Stanley Druckenmiller is humbled by market comeback but it could be only a question of time when the bears start roaming again, particularly if the V-shape economic recovery fails to materialize
The collective minds of the best players in finance are bearish and my fifty cents worth is that it would be foolish to bet against them, even if the central banks are. Sooner or later reality catches up with everyone, even the Fed as the US dollar wobbles and gold rallies.
But a final thought, these markets can stay irrational longer than you can stay solvent.
“worn down by the stress of trying to maintain one of the best trading records in the industry while managing an ‘enormous amount of capital” – Stnaley Druckenmiller (on why he closed his hedge fund)
Stanley Freeman Druckenmiller (born June 14, 1953) is an American investor, hedge fund manager, and philanthropist with a net worth of US $4.4 billion (January 2017). Stanley Druckenmiller grew up in a middle-class household in the suburbs of Philadelphia, his father Stanley Thomas Druckenmiller was a chemical engineer. In 1975 Stanley Druckenmiller received a BA in English and economics from Bowdoin College, while a student he opened a hot dog stand with Lawrence B. Lindsey, who later became an economic policy adviser to President George W. Bush).
Stanley Druckenmiller started his financial career as an oil analyst for Pittsburgh National Bank. In 1977 Stanley Druckenmiller followed the bank’s management trainee path and he became head of the bank’s equity research group after one year.
Stanley Druckenmiller then founded his firm, Duquesne Capital Management in1981.
In 1988, he was hired by George Soros to replace Victor Niederhoffer at Quantum Fund.
It was George Soros and Stanley Druckenmiller who famously “broke the Bank of England” when they shorted the British pound sterling in 1992.
With what could be a hard Brexit around the corner one wonders whether history will repeat itself with other starlette traders doing a copycat trade in the hope of propelling his/her fortune and career to the stratosphere.
But like so many top investors Stanley Druckenmiller’s investment career also had its share of ebbs and flows.
Stanley Druckenmiller left Soros in 2000 after taking large losses in technology stocks.
In 2010 Druckenmiller announced the closing of his hedge fund “telling investors he’d been worn down by the stress of trying to maintain one of the best trading records in the industry while managing an ‘enormous amount of capital”.
Stanley Druckenmiller’s trading/investment style is similar to George Soros, where both hold a portfolio of long and short positions in stocks.
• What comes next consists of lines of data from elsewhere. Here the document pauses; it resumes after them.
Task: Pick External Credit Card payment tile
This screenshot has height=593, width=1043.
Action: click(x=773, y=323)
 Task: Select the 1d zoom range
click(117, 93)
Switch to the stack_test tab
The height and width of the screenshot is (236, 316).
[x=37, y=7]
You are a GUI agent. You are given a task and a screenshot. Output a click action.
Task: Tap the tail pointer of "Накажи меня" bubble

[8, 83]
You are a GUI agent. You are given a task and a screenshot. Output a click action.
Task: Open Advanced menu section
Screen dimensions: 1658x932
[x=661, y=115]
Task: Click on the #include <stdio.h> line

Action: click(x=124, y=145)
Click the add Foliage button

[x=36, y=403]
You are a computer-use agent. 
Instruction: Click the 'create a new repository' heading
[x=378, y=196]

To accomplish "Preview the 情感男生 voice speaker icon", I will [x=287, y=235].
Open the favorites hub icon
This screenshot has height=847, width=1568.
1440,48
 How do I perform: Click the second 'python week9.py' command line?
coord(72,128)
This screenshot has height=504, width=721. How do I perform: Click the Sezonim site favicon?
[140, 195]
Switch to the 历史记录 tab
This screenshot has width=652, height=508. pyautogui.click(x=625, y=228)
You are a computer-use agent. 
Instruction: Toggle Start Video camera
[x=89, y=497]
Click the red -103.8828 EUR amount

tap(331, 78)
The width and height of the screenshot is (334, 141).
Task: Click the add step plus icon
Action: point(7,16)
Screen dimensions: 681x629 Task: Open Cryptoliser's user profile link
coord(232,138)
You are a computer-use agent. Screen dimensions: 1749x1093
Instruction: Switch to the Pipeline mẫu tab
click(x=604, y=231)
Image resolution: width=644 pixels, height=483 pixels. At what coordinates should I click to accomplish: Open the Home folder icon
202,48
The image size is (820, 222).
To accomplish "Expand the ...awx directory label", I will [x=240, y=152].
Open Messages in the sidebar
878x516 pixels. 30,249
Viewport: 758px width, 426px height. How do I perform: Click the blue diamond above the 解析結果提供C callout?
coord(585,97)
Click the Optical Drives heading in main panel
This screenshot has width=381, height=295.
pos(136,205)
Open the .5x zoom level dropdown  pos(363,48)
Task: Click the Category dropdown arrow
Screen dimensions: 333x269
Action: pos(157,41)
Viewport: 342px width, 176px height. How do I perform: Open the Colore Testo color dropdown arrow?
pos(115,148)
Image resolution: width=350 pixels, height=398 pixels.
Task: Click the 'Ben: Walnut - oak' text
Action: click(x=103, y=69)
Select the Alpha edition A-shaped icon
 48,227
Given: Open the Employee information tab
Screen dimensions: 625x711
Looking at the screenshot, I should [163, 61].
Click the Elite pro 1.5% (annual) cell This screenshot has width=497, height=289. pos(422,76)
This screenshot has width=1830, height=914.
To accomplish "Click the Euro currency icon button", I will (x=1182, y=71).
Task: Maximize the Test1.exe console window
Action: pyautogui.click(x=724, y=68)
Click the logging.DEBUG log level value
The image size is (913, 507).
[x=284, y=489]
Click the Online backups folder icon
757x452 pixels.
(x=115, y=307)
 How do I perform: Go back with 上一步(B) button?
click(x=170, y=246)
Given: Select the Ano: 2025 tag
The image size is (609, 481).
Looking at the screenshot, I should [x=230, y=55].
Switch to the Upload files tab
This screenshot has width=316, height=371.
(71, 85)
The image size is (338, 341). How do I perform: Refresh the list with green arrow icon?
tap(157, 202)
Moreover, both investors use leverage to trade futures and currencies. In early 2019 Stanley Druckenmiller held large positions in Microsoft, Abbott Laboratories, Salesforce.com, Delta Airlines, and American Airlines.
Stanley Druckenmiller is also a great philanthropist. He has been described as the most charitable man in America giving $705 million to foundations that support medical research, education, and anti-poverty, including a $100 million gift to found a Neuroscience Institute at NYU School of Medicine.